Dans une salle d'audience tendue, les avocats se sont affrontés sans retenue. Me Egloff, qui défend Terracoop, a dénoncé « une volonté d'exclusion dans le but de la tuer financièrement, économiquement, juridiquement ». Elle évoque 300 emplois menacés et un redressement judiciaire immédiat en cas d'exclusion. L'avocate conteste aussi la régularité de la convocation, qu'elle juge non conforme aux statuts.
« Un écran de fumée », répond Me Montpellier pour l'Urcoopa. L'avocate retourne l'accusation : Terracoop tente de « s'approprier Soficoop pour l'attribuer à des acteurs privés ». Elle dénonce un « coup de force pour vider de sa substance l'union des coopératives agricoles ». Sur le délai de convocation contesté, Me Rapady, également pour l'Urcoopa, reste ferme : « Du 5 mars au 20 mars, le délai de 15 jours est respecté. »

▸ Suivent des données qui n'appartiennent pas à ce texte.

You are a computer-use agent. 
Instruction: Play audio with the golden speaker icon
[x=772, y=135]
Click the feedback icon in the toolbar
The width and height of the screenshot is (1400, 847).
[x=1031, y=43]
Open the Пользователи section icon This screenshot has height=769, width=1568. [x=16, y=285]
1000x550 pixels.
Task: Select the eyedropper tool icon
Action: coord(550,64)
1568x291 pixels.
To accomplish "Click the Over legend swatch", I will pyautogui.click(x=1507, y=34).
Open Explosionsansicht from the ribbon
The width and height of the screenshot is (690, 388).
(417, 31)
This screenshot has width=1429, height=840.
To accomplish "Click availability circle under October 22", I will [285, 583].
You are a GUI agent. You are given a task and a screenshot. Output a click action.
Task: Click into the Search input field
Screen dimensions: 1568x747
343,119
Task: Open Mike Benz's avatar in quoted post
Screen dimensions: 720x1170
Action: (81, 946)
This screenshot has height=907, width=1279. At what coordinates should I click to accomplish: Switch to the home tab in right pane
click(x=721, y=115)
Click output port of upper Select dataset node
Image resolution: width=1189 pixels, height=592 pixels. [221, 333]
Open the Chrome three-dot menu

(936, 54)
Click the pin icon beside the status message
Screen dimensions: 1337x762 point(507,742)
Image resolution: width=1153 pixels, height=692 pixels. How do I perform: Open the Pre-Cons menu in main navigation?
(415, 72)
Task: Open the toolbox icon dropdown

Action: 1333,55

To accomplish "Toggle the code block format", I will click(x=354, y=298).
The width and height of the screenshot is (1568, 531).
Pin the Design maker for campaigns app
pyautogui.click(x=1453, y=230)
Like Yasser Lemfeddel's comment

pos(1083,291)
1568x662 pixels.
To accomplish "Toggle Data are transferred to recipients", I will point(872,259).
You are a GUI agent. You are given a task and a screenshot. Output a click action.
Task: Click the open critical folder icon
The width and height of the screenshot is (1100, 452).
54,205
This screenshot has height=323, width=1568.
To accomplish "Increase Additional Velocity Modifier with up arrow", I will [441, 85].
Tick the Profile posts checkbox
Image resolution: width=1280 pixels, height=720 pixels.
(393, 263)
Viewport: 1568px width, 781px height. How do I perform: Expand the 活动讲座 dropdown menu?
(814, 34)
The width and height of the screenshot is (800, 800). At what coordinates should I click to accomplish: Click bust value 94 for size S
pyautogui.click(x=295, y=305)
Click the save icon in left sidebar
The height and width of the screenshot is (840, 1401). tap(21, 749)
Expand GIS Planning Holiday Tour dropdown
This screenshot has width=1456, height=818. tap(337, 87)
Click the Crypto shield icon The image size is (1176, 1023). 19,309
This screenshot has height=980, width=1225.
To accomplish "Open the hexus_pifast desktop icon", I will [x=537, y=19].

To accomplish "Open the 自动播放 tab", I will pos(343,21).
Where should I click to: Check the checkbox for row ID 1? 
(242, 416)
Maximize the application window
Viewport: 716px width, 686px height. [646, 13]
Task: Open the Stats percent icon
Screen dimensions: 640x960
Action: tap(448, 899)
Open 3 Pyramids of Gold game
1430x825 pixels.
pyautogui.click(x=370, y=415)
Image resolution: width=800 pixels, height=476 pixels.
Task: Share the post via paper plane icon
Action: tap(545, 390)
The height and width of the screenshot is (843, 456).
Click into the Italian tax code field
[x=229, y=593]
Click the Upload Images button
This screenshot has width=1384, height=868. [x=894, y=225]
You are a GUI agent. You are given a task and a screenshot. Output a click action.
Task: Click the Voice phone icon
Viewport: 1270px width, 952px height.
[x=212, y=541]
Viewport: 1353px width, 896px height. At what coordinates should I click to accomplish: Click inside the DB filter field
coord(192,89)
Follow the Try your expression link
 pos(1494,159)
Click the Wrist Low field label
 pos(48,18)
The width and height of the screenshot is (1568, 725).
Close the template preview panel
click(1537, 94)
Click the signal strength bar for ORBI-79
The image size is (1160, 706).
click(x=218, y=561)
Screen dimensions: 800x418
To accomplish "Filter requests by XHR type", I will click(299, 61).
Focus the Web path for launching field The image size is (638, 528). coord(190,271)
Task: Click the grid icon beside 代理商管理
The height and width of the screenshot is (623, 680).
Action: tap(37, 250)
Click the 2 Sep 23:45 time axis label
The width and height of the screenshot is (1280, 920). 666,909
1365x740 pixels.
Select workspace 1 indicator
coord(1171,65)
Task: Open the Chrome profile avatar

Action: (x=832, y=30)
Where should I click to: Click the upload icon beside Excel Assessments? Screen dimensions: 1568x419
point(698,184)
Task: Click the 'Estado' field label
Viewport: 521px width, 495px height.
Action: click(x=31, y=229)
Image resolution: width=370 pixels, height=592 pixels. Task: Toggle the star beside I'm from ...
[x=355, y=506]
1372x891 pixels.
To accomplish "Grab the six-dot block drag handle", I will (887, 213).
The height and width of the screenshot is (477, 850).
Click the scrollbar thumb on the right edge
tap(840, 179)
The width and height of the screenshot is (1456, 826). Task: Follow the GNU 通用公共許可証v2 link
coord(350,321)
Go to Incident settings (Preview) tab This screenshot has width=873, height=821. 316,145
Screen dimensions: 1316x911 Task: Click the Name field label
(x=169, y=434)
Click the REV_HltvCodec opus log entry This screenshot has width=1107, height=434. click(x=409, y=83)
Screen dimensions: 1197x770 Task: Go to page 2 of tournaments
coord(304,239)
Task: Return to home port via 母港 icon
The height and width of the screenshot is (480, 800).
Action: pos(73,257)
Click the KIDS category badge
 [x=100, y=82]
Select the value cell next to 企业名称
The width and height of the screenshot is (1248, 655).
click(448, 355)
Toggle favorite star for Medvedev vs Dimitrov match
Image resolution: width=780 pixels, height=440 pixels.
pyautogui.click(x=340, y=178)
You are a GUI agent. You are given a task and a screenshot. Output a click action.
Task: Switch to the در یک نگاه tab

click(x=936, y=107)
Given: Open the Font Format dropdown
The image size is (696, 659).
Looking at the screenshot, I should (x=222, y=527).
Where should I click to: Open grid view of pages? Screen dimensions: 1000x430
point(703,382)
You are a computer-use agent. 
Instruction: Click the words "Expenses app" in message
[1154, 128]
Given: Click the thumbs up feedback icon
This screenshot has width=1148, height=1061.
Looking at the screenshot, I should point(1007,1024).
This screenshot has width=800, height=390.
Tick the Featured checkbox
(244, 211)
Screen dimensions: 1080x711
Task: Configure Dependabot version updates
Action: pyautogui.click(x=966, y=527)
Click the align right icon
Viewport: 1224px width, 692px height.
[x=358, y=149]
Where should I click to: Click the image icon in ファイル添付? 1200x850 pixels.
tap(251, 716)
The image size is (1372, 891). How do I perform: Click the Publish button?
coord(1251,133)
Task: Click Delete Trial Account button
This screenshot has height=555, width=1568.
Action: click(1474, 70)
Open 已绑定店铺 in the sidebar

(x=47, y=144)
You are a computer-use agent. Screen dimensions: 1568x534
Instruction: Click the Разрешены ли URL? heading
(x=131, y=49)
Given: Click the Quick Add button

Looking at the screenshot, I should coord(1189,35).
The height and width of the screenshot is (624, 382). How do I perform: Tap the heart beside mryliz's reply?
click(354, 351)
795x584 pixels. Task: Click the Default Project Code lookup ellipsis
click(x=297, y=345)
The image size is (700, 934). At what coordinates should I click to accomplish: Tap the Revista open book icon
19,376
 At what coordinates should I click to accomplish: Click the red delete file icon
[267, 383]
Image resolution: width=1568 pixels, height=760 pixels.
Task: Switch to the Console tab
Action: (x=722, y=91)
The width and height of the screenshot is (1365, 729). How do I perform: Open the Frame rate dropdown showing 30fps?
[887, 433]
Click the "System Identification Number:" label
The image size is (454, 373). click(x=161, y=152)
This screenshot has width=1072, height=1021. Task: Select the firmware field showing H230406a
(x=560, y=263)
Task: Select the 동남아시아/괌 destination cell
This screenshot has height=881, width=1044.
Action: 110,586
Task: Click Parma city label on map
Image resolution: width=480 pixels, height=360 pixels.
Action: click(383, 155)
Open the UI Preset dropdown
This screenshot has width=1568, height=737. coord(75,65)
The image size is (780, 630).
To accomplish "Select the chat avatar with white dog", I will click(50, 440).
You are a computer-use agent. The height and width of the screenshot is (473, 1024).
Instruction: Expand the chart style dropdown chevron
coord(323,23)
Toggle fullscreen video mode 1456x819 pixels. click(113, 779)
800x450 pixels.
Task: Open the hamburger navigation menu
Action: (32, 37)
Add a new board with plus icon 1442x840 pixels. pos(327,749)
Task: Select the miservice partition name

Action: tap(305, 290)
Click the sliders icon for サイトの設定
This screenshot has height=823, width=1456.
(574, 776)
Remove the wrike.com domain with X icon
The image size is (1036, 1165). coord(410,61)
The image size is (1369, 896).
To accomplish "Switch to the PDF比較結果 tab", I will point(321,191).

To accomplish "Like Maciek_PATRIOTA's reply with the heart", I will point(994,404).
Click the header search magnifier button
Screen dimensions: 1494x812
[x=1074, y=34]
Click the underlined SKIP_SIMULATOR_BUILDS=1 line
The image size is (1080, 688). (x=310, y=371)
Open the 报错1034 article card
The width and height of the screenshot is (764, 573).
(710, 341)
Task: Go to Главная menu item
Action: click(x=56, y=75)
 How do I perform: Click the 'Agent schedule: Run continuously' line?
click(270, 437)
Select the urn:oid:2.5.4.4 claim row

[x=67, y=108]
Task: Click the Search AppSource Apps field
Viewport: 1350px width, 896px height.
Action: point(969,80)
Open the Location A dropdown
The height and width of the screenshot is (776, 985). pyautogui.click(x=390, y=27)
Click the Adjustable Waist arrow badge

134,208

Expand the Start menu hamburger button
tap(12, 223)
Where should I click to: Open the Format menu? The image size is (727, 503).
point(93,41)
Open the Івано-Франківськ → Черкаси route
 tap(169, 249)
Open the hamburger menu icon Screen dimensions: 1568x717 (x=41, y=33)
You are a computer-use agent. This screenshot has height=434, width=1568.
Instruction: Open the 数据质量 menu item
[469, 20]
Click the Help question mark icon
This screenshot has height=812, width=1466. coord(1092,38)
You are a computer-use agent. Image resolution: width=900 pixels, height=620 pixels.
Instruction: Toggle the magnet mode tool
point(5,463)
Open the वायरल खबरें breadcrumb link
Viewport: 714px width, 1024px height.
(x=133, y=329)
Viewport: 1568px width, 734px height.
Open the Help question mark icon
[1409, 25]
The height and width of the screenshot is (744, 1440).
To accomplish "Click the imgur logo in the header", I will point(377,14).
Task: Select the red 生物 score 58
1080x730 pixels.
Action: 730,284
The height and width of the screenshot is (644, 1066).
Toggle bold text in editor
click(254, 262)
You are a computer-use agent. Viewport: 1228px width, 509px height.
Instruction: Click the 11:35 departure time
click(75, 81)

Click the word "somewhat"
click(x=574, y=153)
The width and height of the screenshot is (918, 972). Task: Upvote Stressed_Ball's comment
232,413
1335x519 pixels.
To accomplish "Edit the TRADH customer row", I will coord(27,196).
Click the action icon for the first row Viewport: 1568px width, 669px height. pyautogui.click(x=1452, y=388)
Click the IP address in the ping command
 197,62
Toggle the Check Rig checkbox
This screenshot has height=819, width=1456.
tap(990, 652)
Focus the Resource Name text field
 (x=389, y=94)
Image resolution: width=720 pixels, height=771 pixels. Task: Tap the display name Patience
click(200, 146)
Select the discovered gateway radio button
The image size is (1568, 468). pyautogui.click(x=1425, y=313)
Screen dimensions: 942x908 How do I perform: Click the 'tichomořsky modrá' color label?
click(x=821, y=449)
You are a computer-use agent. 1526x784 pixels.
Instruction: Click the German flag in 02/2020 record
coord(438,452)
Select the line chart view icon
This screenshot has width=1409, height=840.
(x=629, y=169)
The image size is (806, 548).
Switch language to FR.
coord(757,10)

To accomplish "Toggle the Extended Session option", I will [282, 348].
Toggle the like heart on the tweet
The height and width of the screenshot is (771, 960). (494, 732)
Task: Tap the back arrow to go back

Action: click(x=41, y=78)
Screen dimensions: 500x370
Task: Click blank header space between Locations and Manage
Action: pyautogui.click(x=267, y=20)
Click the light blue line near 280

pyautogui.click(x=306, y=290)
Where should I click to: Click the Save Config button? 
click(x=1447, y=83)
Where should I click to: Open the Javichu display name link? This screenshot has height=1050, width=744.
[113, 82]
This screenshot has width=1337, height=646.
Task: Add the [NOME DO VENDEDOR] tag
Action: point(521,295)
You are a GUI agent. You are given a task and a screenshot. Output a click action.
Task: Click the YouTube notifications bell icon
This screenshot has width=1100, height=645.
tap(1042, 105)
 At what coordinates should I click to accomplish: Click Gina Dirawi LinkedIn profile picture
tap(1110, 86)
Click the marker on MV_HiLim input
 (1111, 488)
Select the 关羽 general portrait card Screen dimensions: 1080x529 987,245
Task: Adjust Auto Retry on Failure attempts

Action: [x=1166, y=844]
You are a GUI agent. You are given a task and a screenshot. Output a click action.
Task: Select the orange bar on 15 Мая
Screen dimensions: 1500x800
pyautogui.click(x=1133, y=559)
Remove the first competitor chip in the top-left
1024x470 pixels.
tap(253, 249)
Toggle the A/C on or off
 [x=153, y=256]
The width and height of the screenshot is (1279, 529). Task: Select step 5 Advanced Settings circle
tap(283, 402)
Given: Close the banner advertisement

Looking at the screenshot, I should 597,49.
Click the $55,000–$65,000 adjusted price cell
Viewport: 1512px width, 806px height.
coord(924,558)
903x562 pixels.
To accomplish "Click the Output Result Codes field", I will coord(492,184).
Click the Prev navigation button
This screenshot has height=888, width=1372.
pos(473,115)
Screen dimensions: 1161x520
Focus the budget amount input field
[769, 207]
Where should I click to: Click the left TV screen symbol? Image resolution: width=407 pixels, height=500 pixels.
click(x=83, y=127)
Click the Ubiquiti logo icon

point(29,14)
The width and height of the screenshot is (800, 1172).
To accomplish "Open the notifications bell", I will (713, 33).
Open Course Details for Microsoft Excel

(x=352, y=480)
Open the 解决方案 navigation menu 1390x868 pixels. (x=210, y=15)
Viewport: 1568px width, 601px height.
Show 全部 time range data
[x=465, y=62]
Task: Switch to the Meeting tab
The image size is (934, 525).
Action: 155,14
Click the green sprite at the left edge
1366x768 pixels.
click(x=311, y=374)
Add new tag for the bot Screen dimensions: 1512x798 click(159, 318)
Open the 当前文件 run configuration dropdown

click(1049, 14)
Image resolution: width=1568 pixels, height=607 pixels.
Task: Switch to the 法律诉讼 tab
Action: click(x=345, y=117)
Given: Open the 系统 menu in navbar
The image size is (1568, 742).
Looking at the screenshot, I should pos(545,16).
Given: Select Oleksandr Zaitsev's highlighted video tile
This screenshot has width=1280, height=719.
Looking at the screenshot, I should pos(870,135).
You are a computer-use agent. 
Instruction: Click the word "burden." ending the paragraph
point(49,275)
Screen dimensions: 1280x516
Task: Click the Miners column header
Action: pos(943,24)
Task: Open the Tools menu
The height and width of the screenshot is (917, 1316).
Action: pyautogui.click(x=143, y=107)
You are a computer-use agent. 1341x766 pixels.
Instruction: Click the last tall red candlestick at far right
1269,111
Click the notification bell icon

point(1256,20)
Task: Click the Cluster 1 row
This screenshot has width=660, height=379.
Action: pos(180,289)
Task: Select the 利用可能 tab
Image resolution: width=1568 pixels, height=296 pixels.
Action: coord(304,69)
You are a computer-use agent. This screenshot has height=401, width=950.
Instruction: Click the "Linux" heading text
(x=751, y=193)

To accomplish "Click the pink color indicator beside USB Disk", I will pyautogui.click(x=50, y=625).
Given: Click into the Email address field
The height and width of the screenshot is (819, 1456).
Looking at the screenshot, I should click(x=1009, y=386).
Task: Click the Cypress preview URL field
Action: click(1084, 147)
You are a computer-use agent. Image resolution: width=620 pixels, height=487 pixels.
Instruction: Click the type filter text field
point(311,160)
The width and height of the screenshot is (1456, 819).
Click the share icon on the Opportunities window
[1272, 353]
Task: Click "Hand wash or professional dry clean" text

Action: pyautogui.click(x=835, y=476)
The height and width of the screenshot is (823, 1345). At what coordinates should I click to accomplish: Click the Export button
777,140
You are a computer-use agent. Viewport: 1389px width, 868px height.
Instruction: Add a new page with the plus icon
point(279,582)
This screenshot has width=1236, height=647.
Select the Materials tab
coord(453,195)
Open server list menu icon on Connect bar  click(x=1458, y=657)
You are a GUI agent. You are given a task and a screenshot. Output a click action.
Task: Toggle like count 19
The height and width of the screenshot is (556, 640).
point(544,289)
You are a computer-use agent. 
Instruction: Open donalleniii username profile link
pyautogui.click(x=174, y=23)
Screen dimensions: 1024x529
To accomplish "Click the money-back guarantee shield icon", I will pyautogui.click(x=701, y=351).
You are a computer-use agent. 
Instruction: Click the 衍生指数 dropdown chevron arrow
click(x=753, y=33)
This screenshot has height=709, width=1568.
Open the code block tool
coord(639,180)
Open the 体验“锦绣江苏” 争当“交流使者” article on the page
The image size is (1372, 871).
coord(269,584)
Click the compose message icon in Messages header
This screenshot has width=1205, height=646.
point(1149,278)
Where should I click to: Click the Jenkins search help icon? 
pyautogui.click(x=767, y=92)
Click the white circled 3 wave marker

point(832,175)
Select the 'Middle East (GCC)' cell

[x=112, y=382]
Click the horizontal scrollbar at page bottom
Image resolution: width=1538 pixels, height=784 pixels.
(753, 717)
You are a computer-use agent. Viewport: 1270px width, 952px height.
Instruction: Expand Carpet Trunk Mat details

Ce conflit naît de la bataille autour de la Soficoop, holding du groupe Urcoopa. Terracoop a déposé un plan alternatif avec le groupe Duchemann-Grondin, après avoir racheté des créances pour contourner la résiliation de son prêt d'actions. Un projet concurrent que la direction actuelle voit comme une menace pour la filière agricole réunionnaise.
L'assemblée générale de ce vendredi à 10 heures devrait acter l'exclusion de Terracoop, précédée d'une réunion organisée à 8 heures par la coopérative contestataire. Le juge a aussi débouté l'Urcoopa de sa demande d'annulation de cette réunion préalable. L'ambiance promet d'être explosive.